- DIRECTIONS
Copy out everything from the line containing "Locate an element on the screen." down to the end of the records, word for word. Leave the pictures out.

#### INPUT

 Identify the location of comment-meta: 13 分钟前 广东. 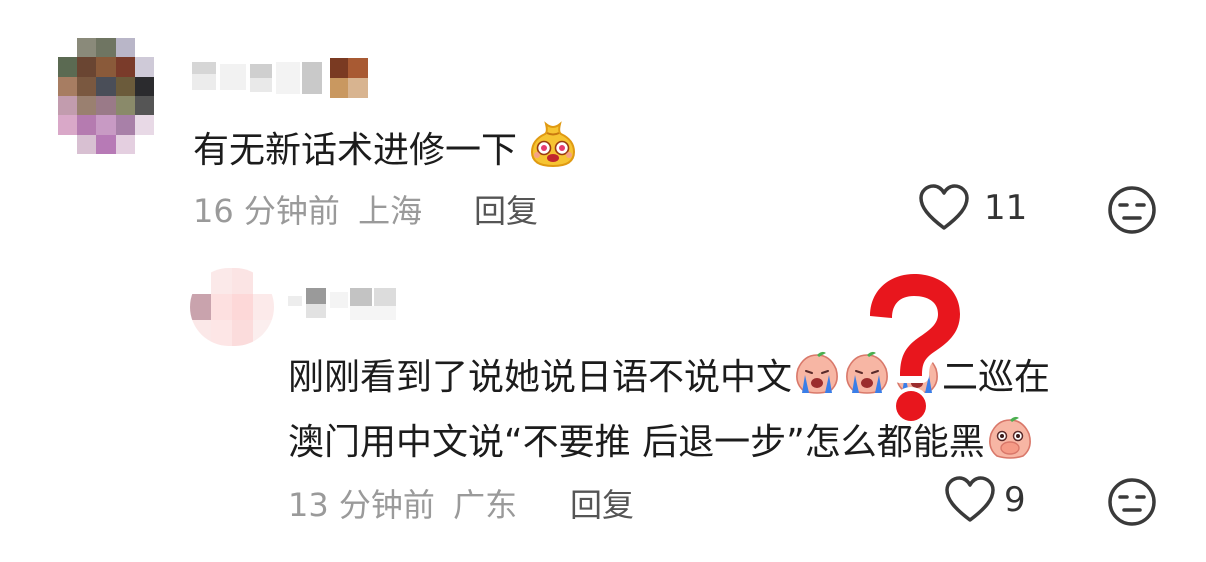
(402, 503).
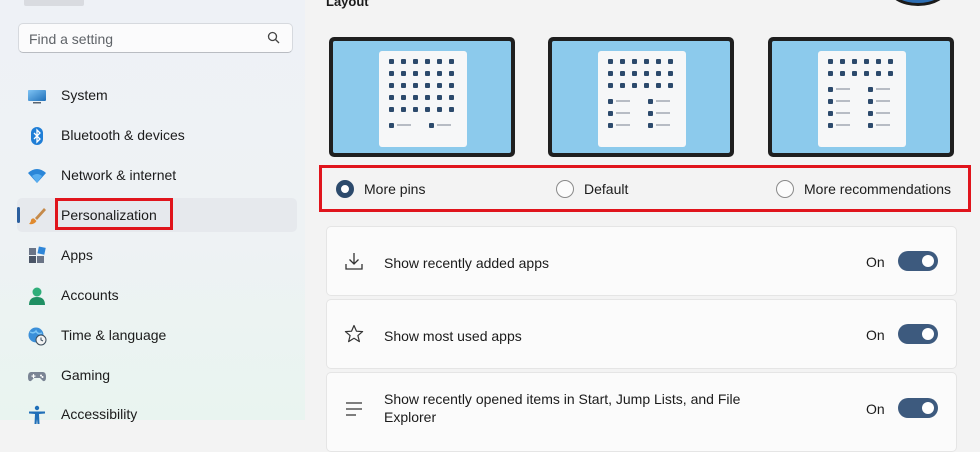 The height and width of the screenshot is (452, 980). What do you see at coordinates (645, 188) in the screenshot?
I see `layout-radio-group: More pins Default More recommendations` at bounding box center [645, 188].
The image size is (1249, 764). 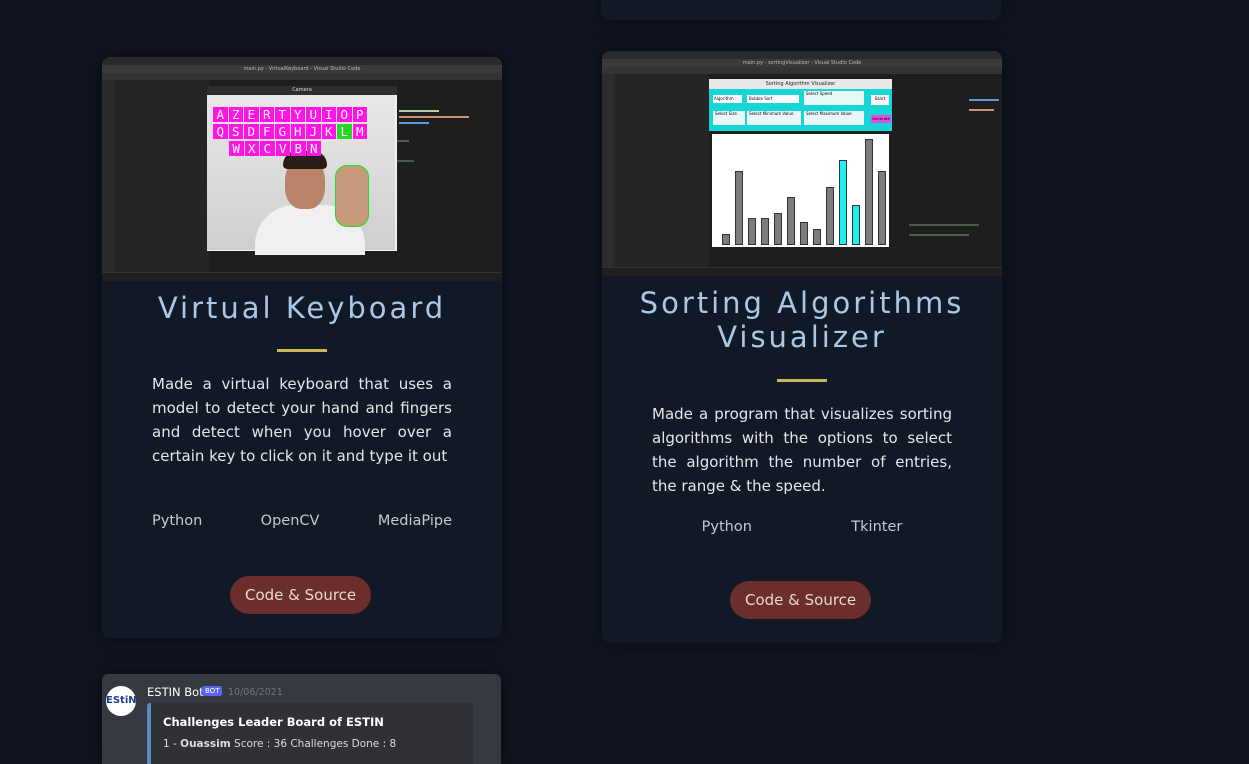 What do you see at coordinates (236, 148) in the screenshot?
I see `virtual-key-w: W` at bounding box center [236, 148].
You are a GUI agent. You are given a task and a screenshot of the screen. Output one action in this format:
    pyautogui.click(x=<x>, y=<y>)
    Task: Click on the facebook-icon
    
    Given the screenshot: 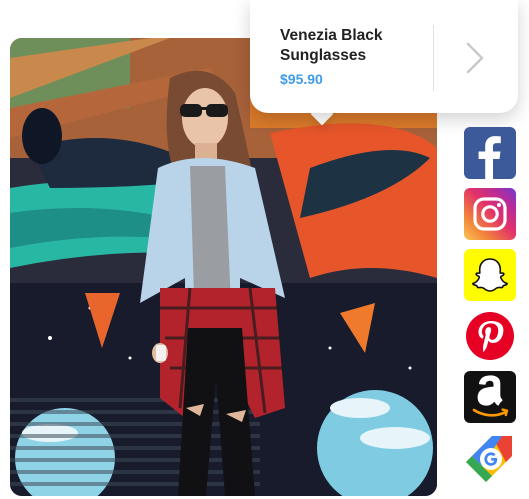 What is the action you would take?
    pyautogui.click(x=490, y=158)
    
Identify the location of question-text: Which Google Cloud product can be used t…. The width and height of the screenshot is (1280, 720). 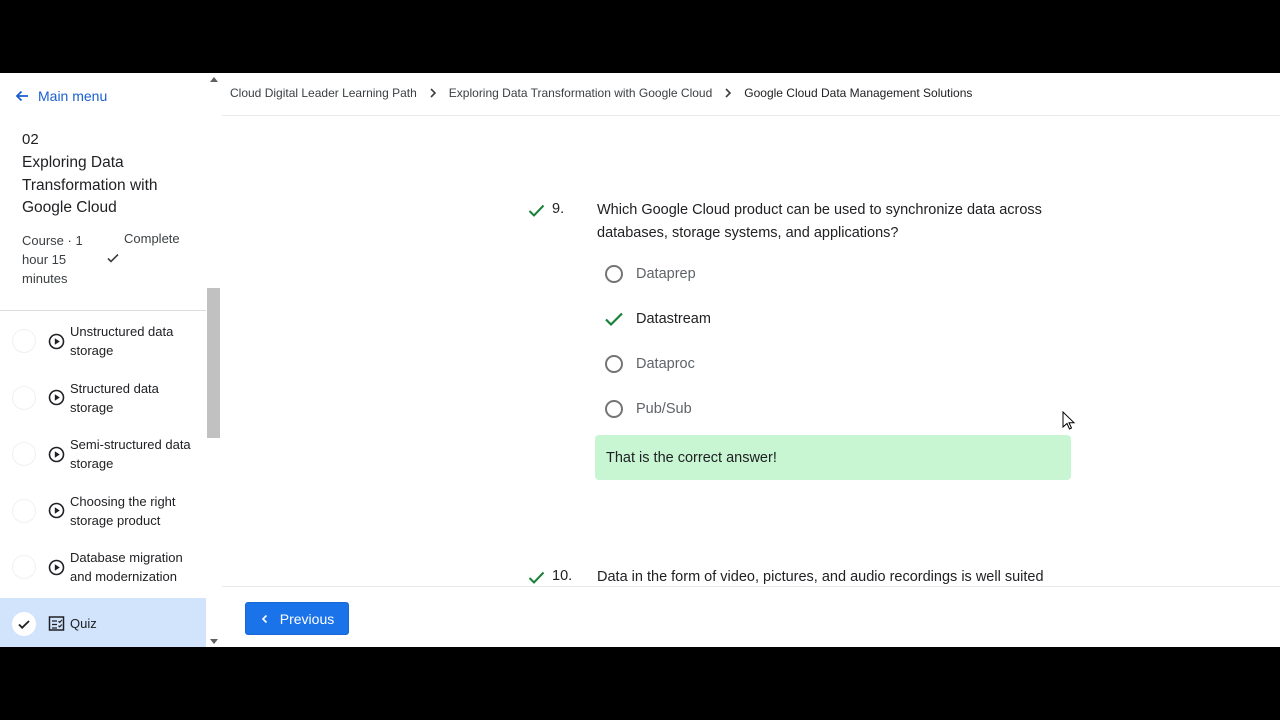
(820, 222).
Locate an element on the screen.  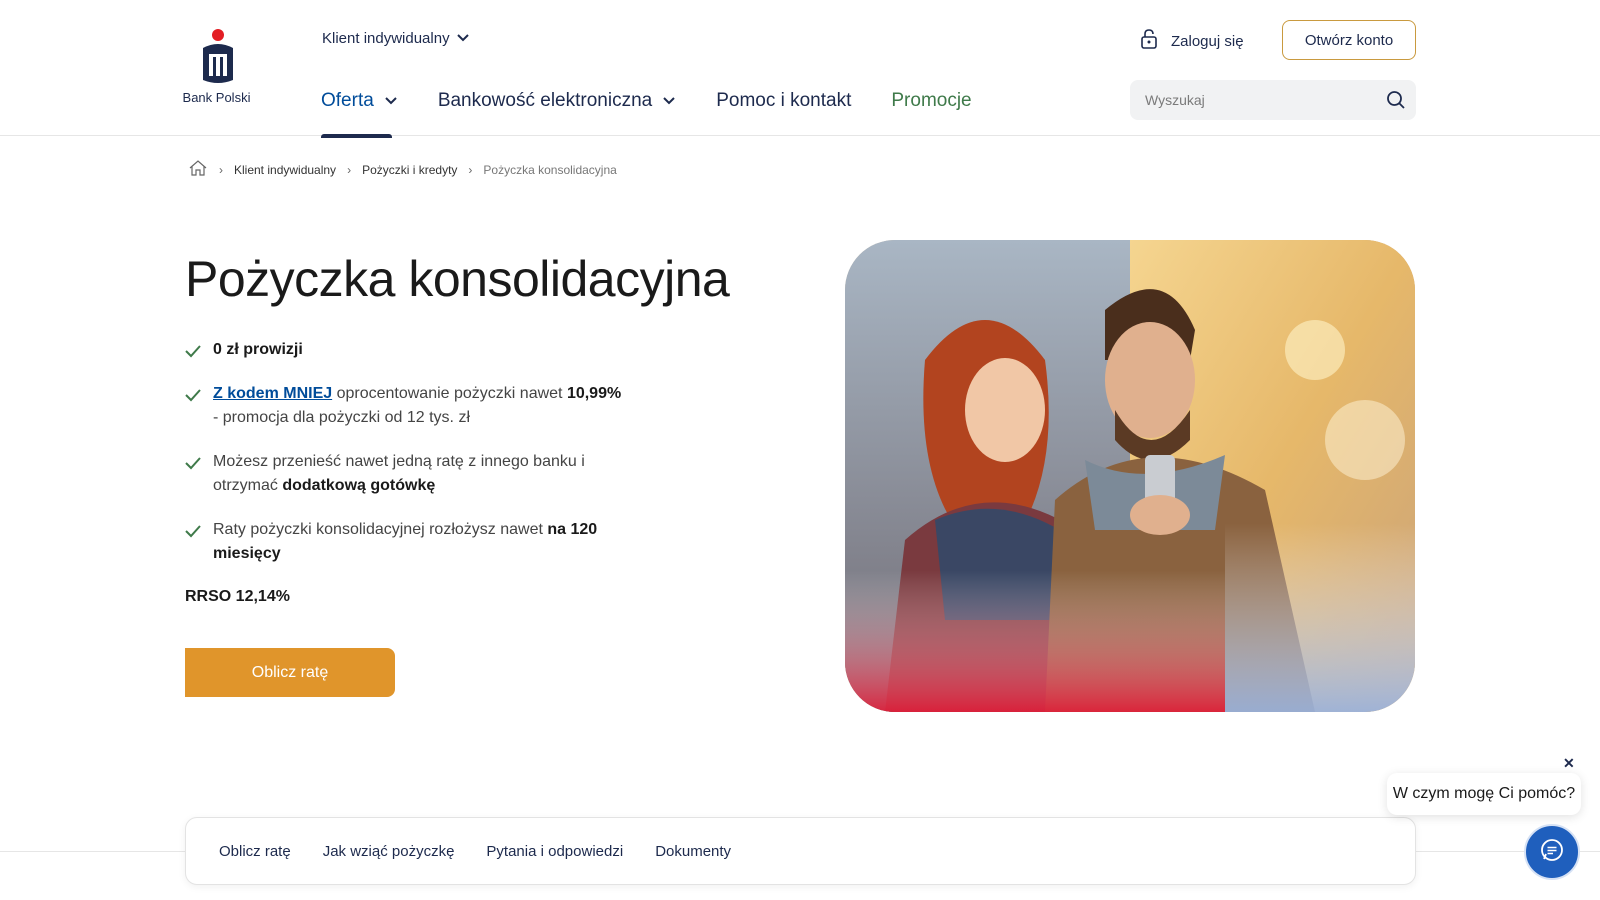
segment-selector: Klient indywidualny is located at coordinates (396, 38).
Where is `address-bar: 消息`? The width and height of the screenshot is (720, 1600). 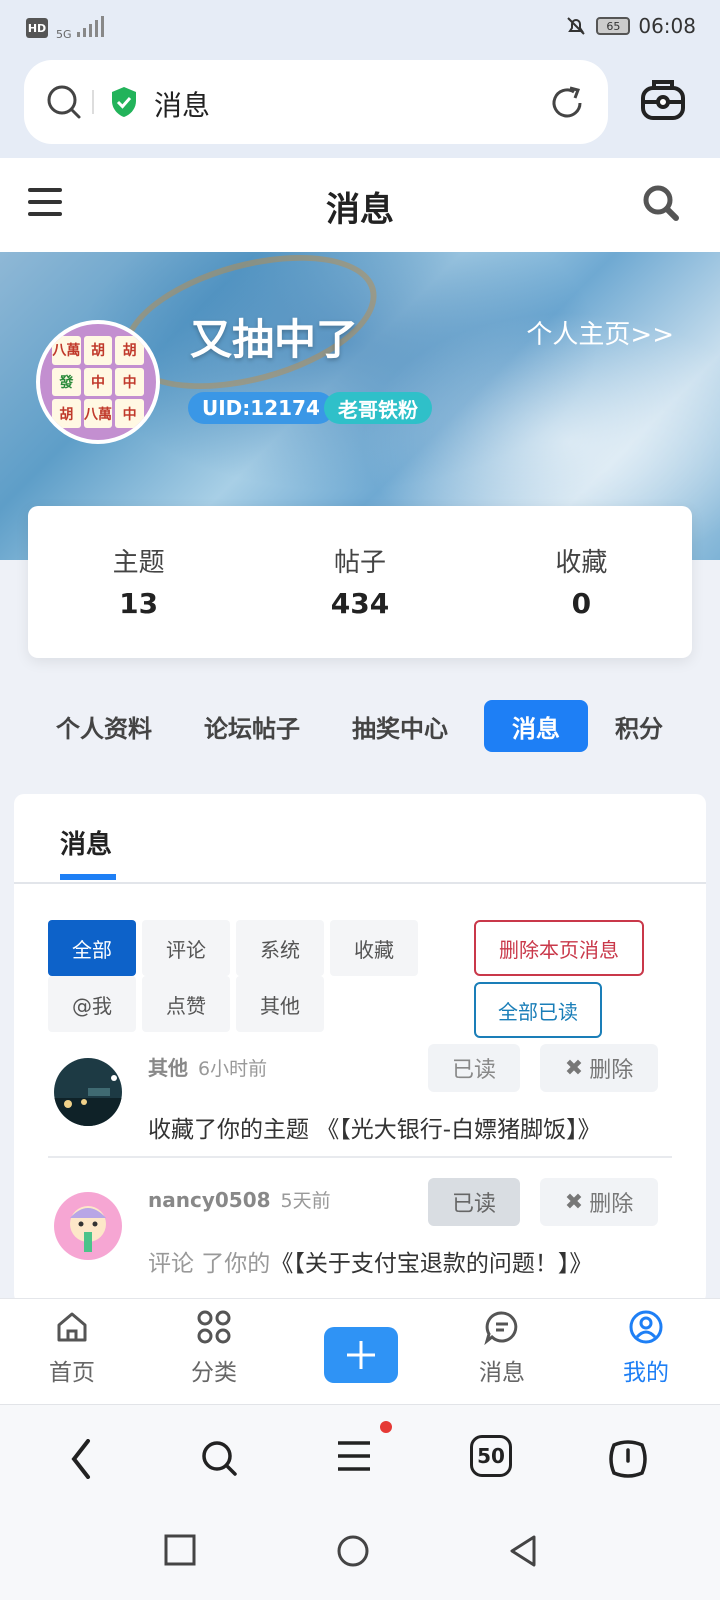
address-bar: 消息 is located at coordinates (316, 102).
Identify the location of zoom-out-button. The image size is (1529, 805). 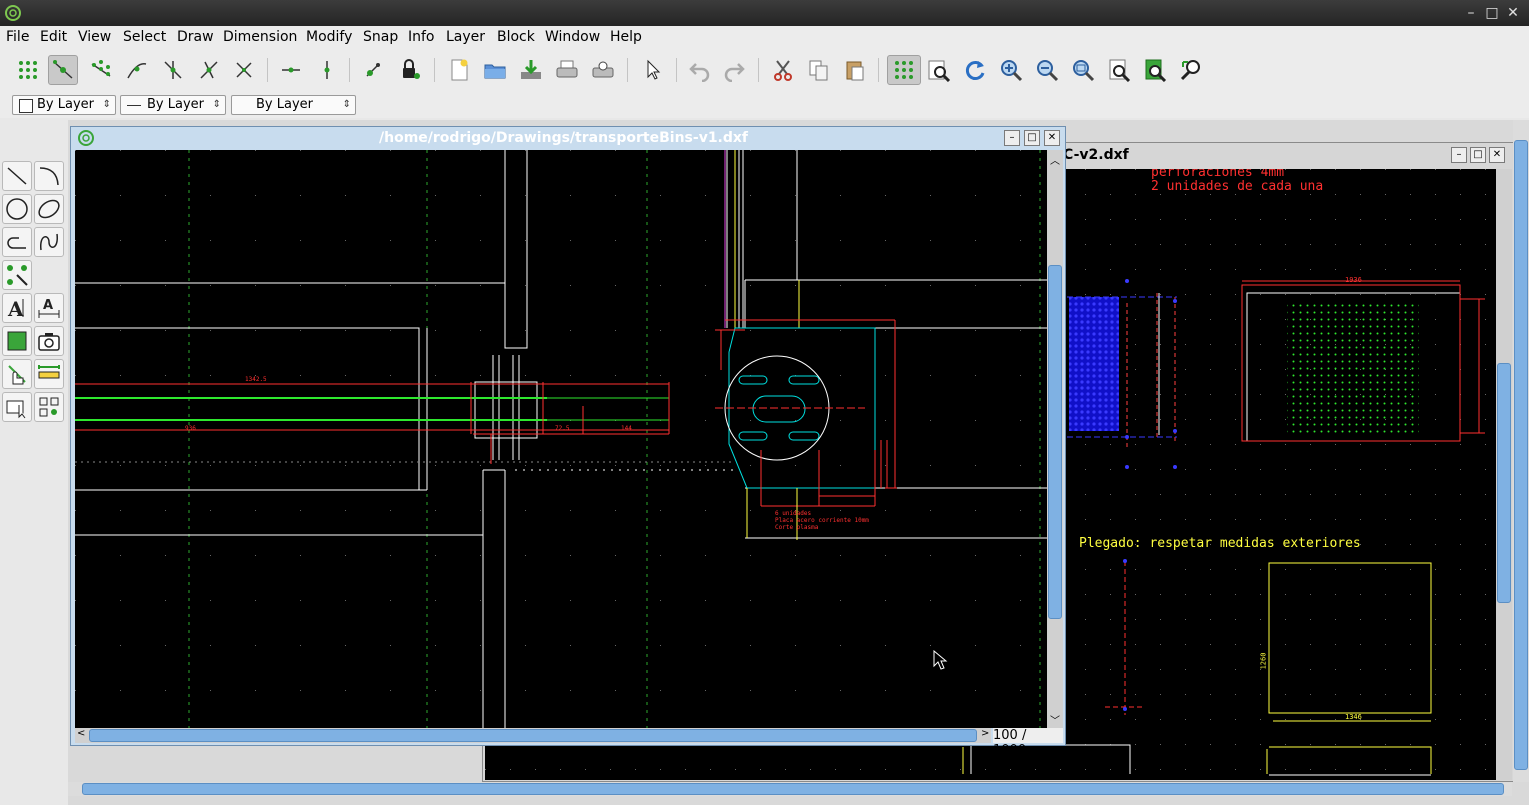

########

- TASK RESPONSE
Locate an element on the screen.  
segment-selector: Klient indywidualny is located at coordinates (396, 38).
Where is `address-bar: 消息`? The width and height of the screenshot is (720, 1600). 
address-bar: 消息 is located at coordinates (316, 102).
Identify the location of zoom-out-button. The image size is (1529, 805). 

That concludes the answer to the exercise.